It is a password-guessing attack that does not aim to decrypt any information or data,the aim of a brute force attack is to gain access to user accounts by repeatedly trying a list of different combinations of passwords, Unlike hacks that focus on weakness in software, a Brute Force Attack aims at being the simplest kind of method to gain access to any web application: it keeps trying commonly used usernames and passwords again and again until it gains access to the account.
This is done automatically with a computer program,due to which the speed at which someone can brute-force the account increases and hardware becomes faster and is capable of doing more calculations per second. The brute-force attack start with one-digit passwords before it moves to two-digit passwords and so on, and it keeps trying all possible combinations until it works.
How to Prevent brute force attack:
The most common way to prevent brute-force attacks is to lock the accounts after a particular number of incorrect password attempts.The lock-out time increases with each subsequent failed attempt.Account can be locked for a specific time duration, such as one hour or more, or the accounts should be locked until unlocked by an administrator. However, account lockout is not the best solution, because someone can easily break the security and can lock multiple users account.Also some Web applications are unable to enforce a lockout policy because they constantly unlock customer accounts.
Locking out the account authentication from known and unknown browsers or devices can slow Online Passwords Guessing Attacks with Device and browsers Cookies suggestion protocol for lockout policy based on information about if a specific browser have already used for successful login. Then the protocol is less capable to DoS attacks than plain account locking and can be easy to implement.

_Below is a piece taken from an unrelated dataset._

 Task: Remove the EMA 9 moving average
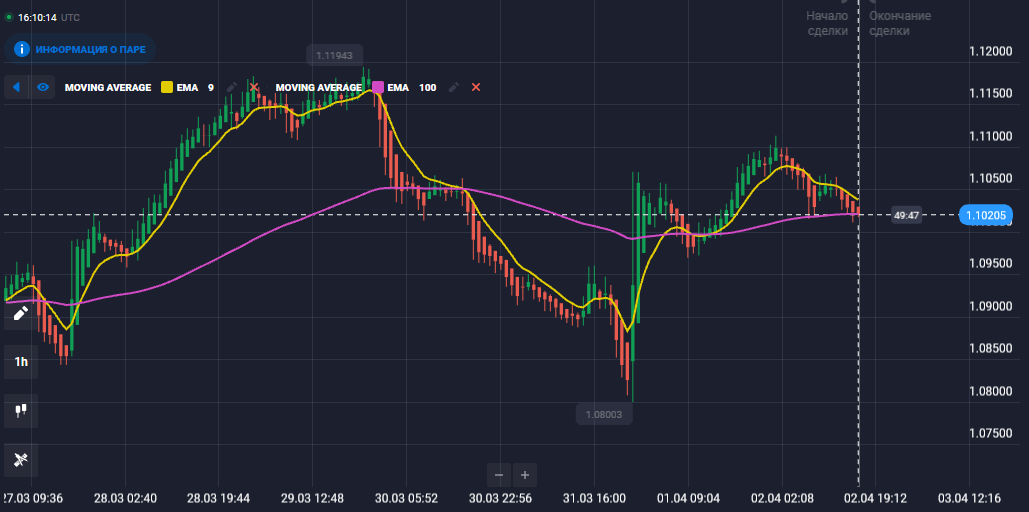(254, 88)
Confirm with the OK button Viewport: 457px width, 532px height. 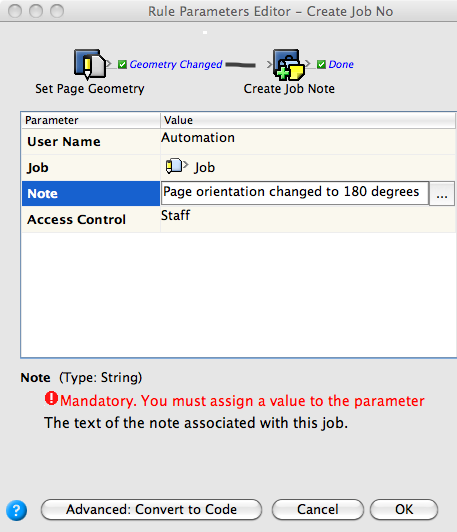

CAPTCHA is a program used to distinguish between human and computer.CAPTCHAs are used in stopping any kind of automated attacks including brute-force attacks.It works by displaying some test which is easy for humans to pass but difficult for a computer system to pass as a result of which we can conclude whether there is a human or automated computer on the other end.
Humans must be able to answer the test correctly as Computers can fail to answer the test correctly most of the time as possible.perhaps the most commonly used CAPTCHA provides the user with an difficult to understand word that the user must type to pass the test with accuracy.

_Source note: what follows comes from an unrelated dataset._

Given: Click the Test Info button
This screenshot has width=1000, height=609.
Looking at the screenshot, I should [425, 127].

Other techniques that can be consider are:
1.For advanced users who need to protect their accounts from attack,should be provided with the option to login only from unique IP addresses.2.Provide unique login URLs to every group of user so that not all users can access the site from the same URL.3.Use a CAPTCHA to prevent computers automated attacks.4.Instead of fully locking out an account, the account should be locked with limited capabilities.